Give the entries again, exactly as written.

(Stored data)
****
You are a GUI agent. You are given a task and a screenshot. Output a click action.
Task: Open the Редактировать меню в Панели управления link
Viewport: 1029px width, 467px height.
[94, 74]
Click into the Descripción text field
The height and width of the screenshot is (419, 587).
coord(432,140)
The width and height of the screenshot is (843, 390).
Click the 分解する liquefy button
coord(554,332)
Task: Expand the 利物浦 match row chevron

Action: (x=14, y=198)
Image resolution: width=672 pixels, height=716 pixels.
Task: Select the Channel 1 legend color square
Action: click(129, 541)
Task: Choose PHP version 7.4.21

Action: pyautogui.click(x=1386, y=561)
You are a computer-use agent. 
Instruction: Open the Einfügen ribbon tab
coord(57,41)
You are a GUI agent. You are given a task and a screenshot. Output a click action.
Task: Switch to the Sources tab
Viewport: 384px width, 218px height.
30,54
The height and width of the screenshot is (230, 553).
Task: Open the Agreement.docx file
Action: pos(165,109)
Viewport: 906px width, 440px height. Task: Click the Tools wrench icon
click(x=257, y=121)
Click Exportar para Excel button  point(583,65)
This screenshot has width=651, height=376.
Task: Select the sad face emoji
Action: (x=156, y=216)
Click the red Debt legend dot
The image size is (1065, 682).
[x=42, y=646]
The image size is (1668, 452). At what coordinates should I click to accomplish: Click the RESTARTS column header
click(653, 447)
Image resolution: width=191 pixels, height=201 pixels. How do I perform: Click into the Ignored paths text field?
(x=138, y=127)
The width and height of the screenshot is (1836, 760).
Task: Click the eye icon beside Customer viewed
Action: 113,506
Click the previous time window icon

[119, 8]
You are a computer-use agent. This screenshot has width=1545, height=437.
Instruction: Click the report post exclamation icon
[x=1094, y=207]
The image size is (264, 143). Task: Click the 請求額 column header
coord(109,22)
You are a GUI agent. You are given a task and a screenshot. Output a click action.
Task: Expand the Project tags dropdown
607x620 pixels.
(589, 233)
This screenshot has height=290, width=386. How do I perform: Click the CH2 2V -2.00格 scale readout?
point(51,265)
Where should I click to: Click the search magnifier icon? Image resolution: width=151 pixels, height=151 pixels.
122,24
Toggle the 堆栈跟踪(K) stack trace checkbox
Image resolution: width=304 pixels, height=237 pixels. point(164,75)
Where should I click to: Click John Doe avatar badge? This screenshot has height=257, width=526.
****
▶ TASK RESPONSE:
You are a GUI agent. You are given a task and a screenshot. Output a click action.
Task: Open the Редактировать меню в Панели управления link
Viewport: 1029px width, 467px height.
[94, 74]
Click into the Descripción text field
The height and width of the screenshot is (419, 587).
coord(432,140)
The width and height of the screenshot is (843, 390).
Click the 分解する liquefy button
coord(554,332)
Task: Expand the 利物浦 match row chevron

Action: (x=14, y=198)
Image resolution: width=672 pixels, height=716 pixels.
Task: Select the Channel 1 legend color square
Action: click(129, 541)
Task: Choose PHP version 7.4.21

Action: pyautogui.click(x=1386, y=561)
You are a computer-use agent. 
Instruction: Open the Einfügen ribbon tab
coord(57,41)
You are a GUI agent. You are given a task and a screenshot. Output a click action.
Task: Switch to the Sources tab
Viewport: 384px width, 218px height.
30,54
The height and width of the screenshot is (230, 553).
Task: Open the Agreement.docx file
Action: pos(165,109)
Viewport: 906px width, 440px height. Task: Click the Tools wrench icon
click(x=257, y=121)
Click Exportar para Excel button  point(583,65)
This screenshot has width=651, height=376.
Task: Select the sad face emoji
Action: (x=156, y=216)
Click the red Debt legend dot
The image size is (1065, 682).
[x=42, y=646]
The image size is (1668, 452). At what coordinates should I click to accomplish: Click the RESTARTS column header
click(653, 447)
Image resolution: width=191 pixels, height=201 pixels. How do I perform: Click into the Ignored paths text field?
(x=138, y=127)
The width and height of the screenshot is (1836, 760).
Task: Click the eye icon beside Customer viewed
Action: 113,506
Click the previous time window icon

[119, 8]
You are a computer-use agent. This screenshot has width=1545, height=437.
Instruction: Click the report post exclamation icon
[x=1094, y=207]
The image size is (264, 143). Task: Click the 請求額 column header
coord(109,22)
You are a GUI agent. You are given a task and a screenshot. Output a click action.
Task: Expand the Project tags dropdown
607x620 pixels.
(589, 233)
This screenshot has height=290, width=386. How do I perform: Click the CH2 2V -2.00格 scale readout?
point(51,265)
Where should I click to: Click the search magnifier icon? Image resolution: width=151 pixels, height=151 pixels.
122,24
Toggle the 堆栈跟踪(K) stack trace checkbox
Image resolution: width=304 pixels, height=237 pixels. point(164,75)
Where should I click to: Click John Doe avatar badge? This screenshot has height=257, width=526.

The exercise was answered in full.